[Input data Boundary: Start]

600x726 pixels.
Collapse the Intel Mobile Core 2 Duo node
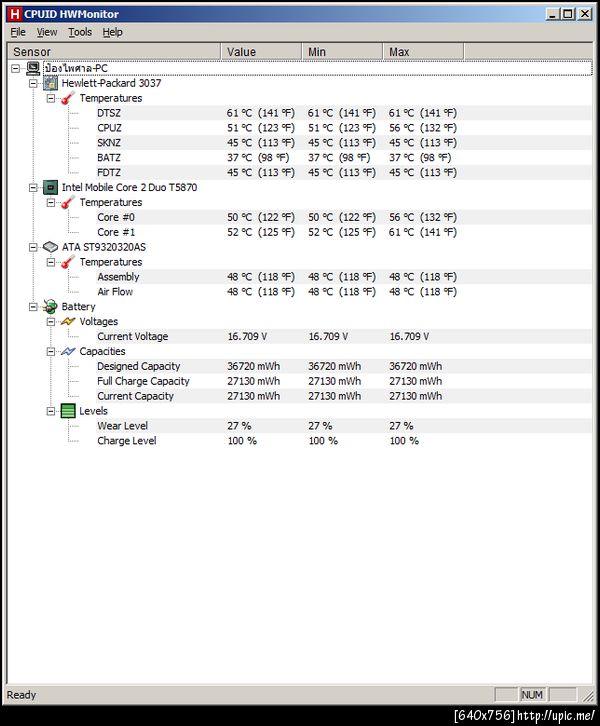coord(33,187)
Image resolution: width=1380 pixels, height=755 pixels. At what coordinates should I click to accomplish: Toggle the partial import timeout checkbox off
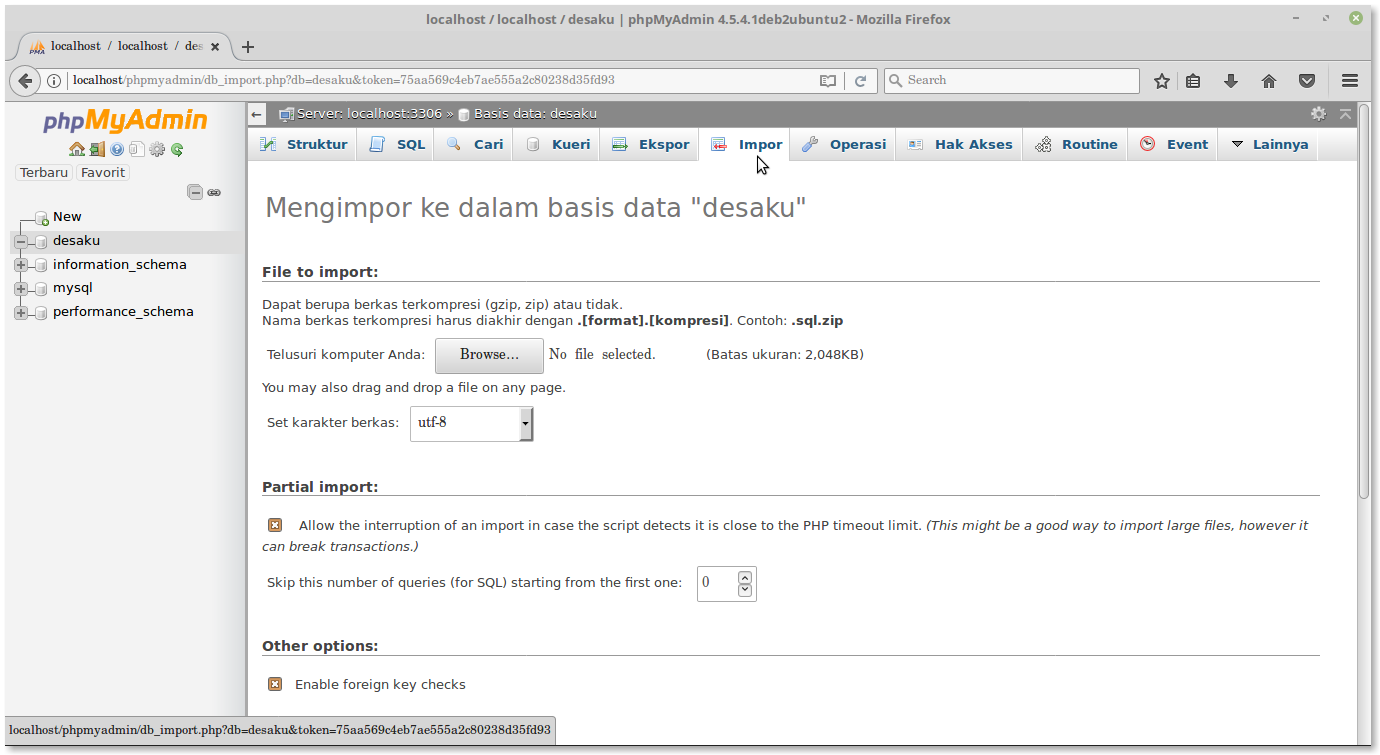click(275, 524)
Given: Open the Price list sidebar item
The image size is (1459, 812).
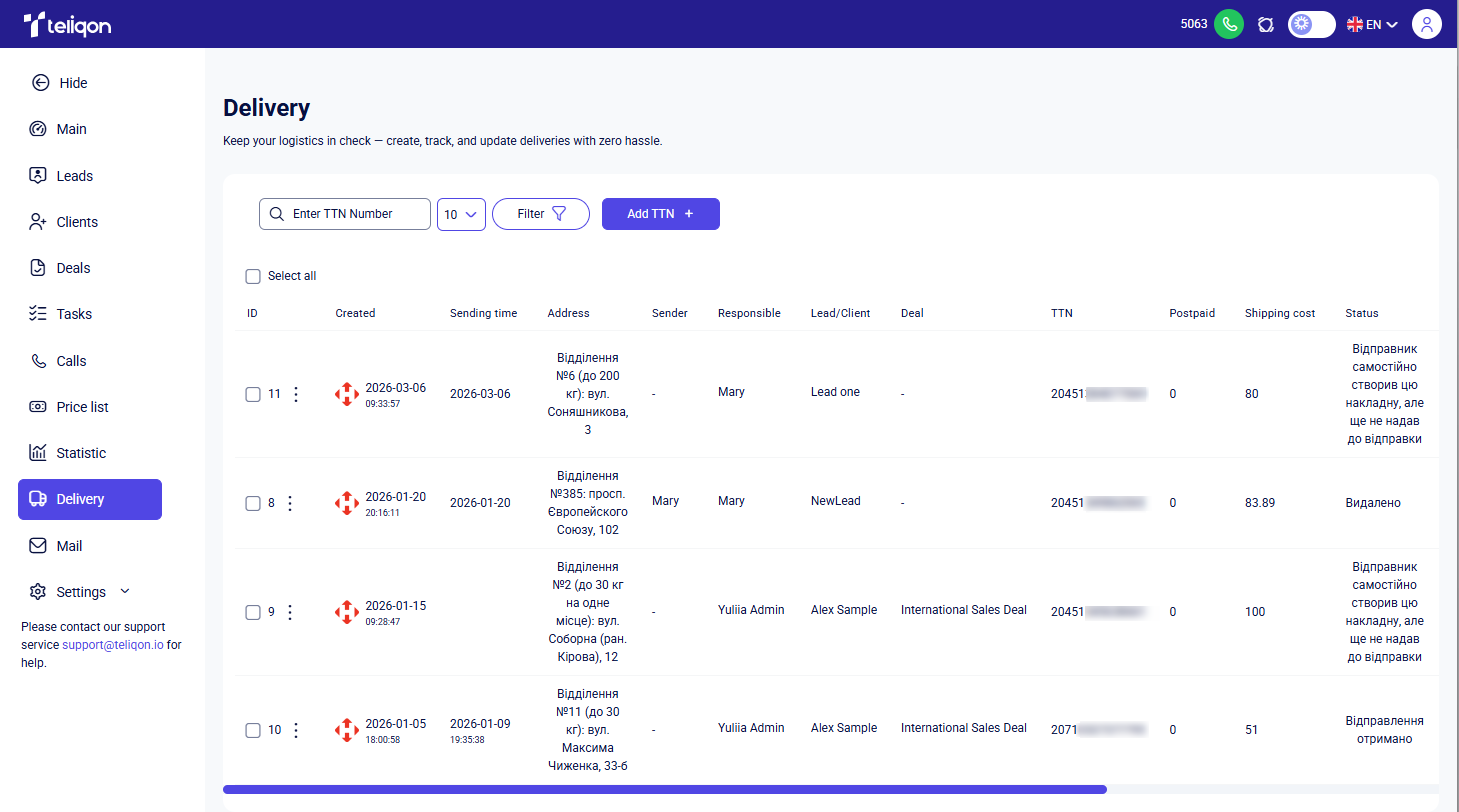Looking at the screenshot, I should [82, 407].
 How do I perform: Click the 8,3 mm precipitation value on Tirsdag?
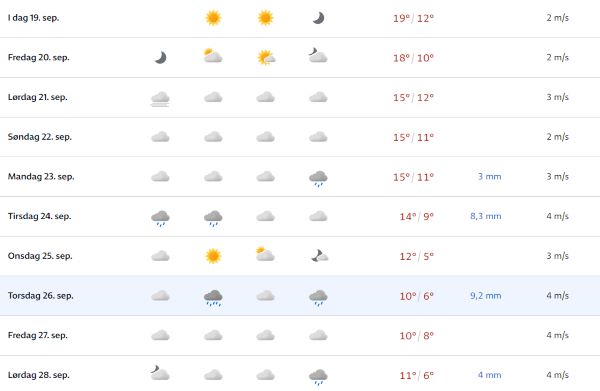[486, 216]
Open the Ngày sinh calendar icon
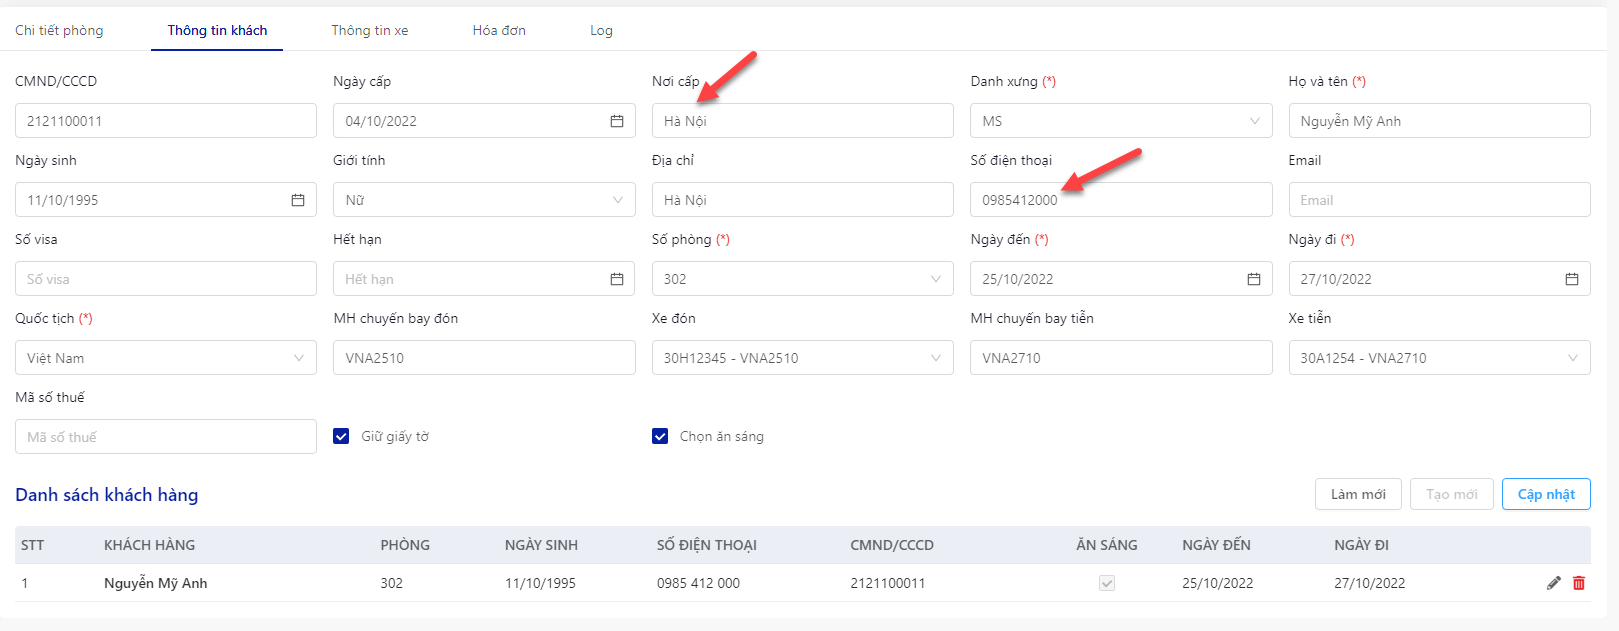The width and height of the screenshot is (1619, 631). 298,200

[Input data Boundary: End]

## Your instructions
Excluding pictures, copy exactly the lines from the line containing "Image resolution: width=1380" through the last line of the data, inclusive.

## Response area
Image resolution: width=1380 pixels, height=755 pixels. At what coordinates should I click to accomplish: Toggle the partial import timeout checkbox off
click(275, 524)
Given: Open the Price list sidebar item
The image size is (1459, 812).
Looking at the screenshot, I should [82, 407].
 How do I perform: Click the 8,3 mm precipitation value on Tirsdag?
[486, 216]
Open the Ngày sinh calendar icon
The width and height of the screenshot is (1619, 631). 298,200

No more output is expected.